According to the passage on treasury management reporting, which body must approve and revise the estimates and limits under the Prudential Code?

# start of Passage given

REPORTING ON TREASURY MANAGEMENT ACTIVITIES

  39.  Local authorities are required to report on their treasury management activities by virtue of the provisions of the TM Code, the Prudential Code, the 2004 investment guidance, and the 2007 SORP. The key features of each are listed below and, although they represent four separate requirements, in practice local authorities combine them into a single, co-ordinated, reporting process.

The TM Code

  40.  TMP6 recommends that local authorities should, as a minimum, report annually to the full council on their treasury management strategy and plan, before the start of the year, and prepare an annual report on the performance, effects of decisions taken and borrowings executed, and circumstances of non-compliance with their policies, after the year-end. The cross-sectoral guidance notes additionally suggest interim reporting of treasury management activities.

The Prudential Code

  41.  The Prudential Code requires local authorities to set and revise the estimates and limits, and to publish actuals, in respect of those items described in section 5 of these guidance notes. It requires the estimates and limits to be approved and revised by the same body that sanctions the authority's budget. In respect of the treasury management indicators, the Prudential Code requires them to be considered together with the annual treasury management strategy and plan, and the annual post-year-end report. It requires the chief finance officer to establish the reporting and monitoring processes, and to integrate the Prudential Code's requirements into the overall financial planning process. The current review of the Prudential Code is anticipated to result in the requirements of paragraph 13 of that Code concerning the reporting of treasury management indicators (reproduced in the appendix to these guidance notes) becoming part of the provisions of the TM Code.

# end of Passage given
# start of Provided data

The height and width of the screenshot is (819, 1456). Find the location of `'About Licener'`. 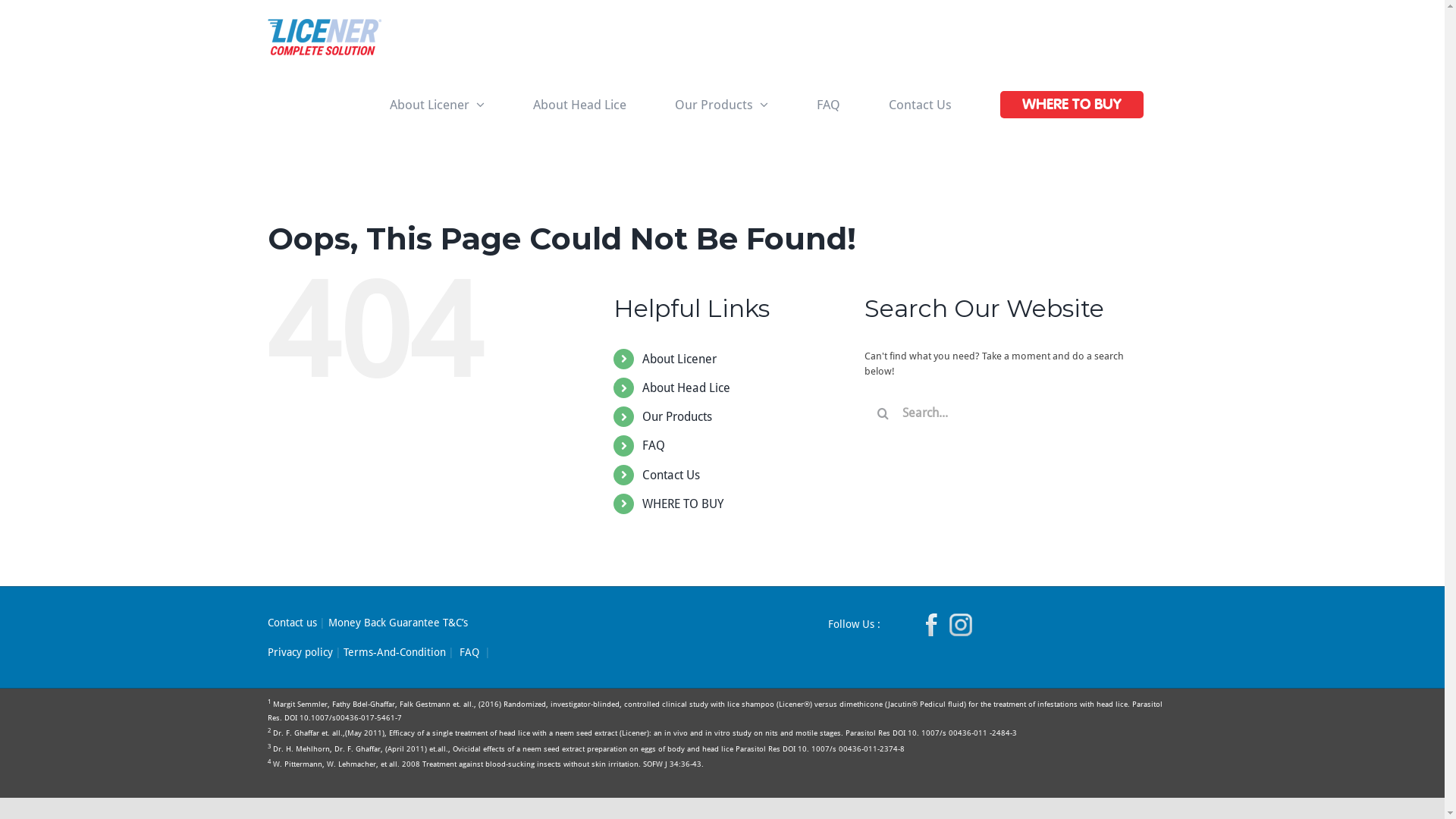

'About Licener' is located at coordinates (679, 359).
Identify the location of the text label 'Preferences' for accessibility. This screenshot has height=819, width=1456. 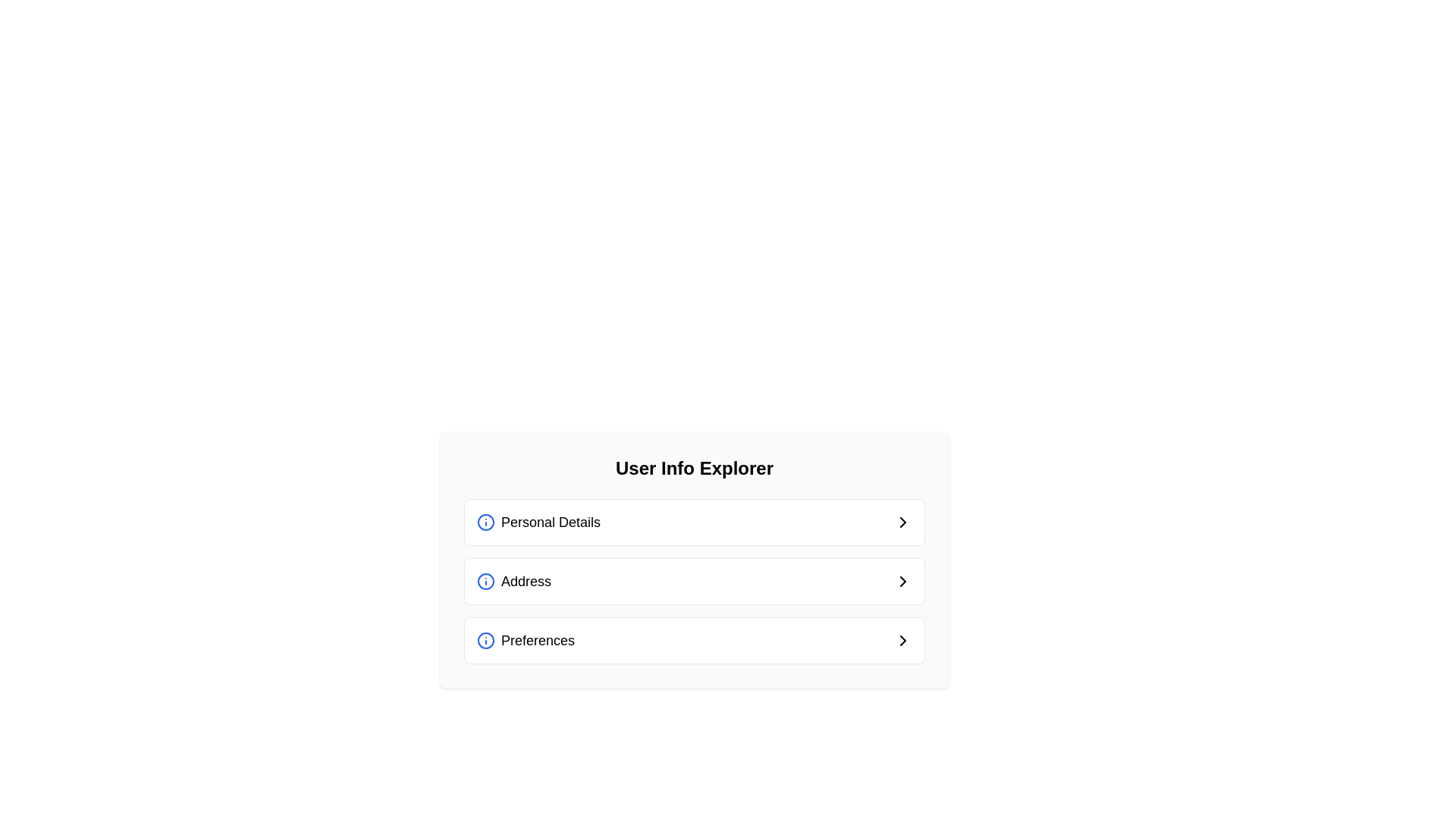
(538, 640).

# end of Provided data

## Finished task
The same body that sanctions the authority's budget.